Now given the generic process to know what goes into any record, taking SRV
as an example.
IANA is the guardian of things so go to https://www.iana.org/assignments/dns-parameters/dns-parameters.xhtml#dns-parameters-4 where you can see for SRV
that it is defined in RFC 2782
There it is defined as such:
Here is the format of the SRV RR, whose DNS type code is 33:
_Service._Proto.Name TTL Class SRV Priority Weight Port Target
with then respectively:
Service
The symbolic name of the desired service, as defined in Assigned
Numbers [STD 2] or locally. An underscore (_) is prepended to
the service identifier to avoid collisions with DNS labels that
occur in nature.
and
Proto
The symbolic name of the desired protocol, with an underscore
(_) prepended to prevent collisions with DNS labels that occur
in nature. _TCP and _UDP are at present the most useful values
for this field, though any name defined by Assigned Numbers or
locally may be used (as for Service). The Proto is case
insensitive.
[STD 2] reference is RFC 1700 but RFC 3232 obsoleted it to make a database online of possible values... which is again administered by IANA.
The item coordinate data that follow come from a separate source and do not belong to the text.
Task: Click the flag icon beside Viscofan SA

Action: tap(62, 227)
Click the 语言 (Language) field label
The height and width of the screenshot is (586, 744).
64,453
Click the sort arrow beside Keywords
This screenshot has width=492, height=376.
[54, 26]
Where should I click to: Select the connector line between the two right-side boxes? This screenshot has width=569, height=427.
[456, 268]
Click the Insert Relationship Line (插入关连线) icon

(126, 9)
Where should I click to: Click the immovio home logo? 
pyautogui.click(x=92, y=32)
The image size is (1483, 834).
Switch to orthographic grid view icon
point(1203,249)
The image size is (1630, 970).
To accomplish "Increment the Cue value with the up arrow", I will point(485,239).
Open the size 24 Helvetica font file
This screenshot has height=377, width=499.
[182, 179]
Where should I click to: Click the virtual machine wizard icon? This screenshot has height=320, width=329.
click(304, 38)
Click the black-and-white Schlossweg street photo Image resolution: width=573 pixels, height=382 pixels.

It is now there: https://www.iana.org/assignments/service-names-port-numbers/service-names-port-numbers.xhtml and do note that it is basically what you find in file /etc/services
in any Unix box.
So taking back your examples (your port numbers are wrong in multiple SRV
records depicted though):
mysql
is indeed defined for port 3306
so it is valid as service name and hence in an SRV
record
- for port
27017
, the service name is mongodb
, not mongo
(but do Mongo clients honor SRV
records?)
http
is indeed defined for port 80
so it is a valid service name (and https
for port 443)
mqtt
is defined as valid port name, for port 1883
. But same question as above, do clients use SRV
records at all?
Do note also that there are in the wild various SRV
records not following the above. If they can be published they "work", that is nothing will prevent resolution of them at the DNS level even if they don't use a registered service name as above, as long as some application of course do read them.
For example, you can find lots of example with _sip._tls
or _sipfederationtls._tcp
online, which are both wrong: tls
is not a valid protocol, and sipfederantiontls
is not a valid service name (and is in fact too long, as https://www.rfc-editor.org/rfc/rfc6335.html#section-5.1 specifies it should be at most 15 characters long). So some tool/UI may prevent creating those records in a zonefile, and some nameservers may refuse to load them, but in most cases they will work (if applications do consume them).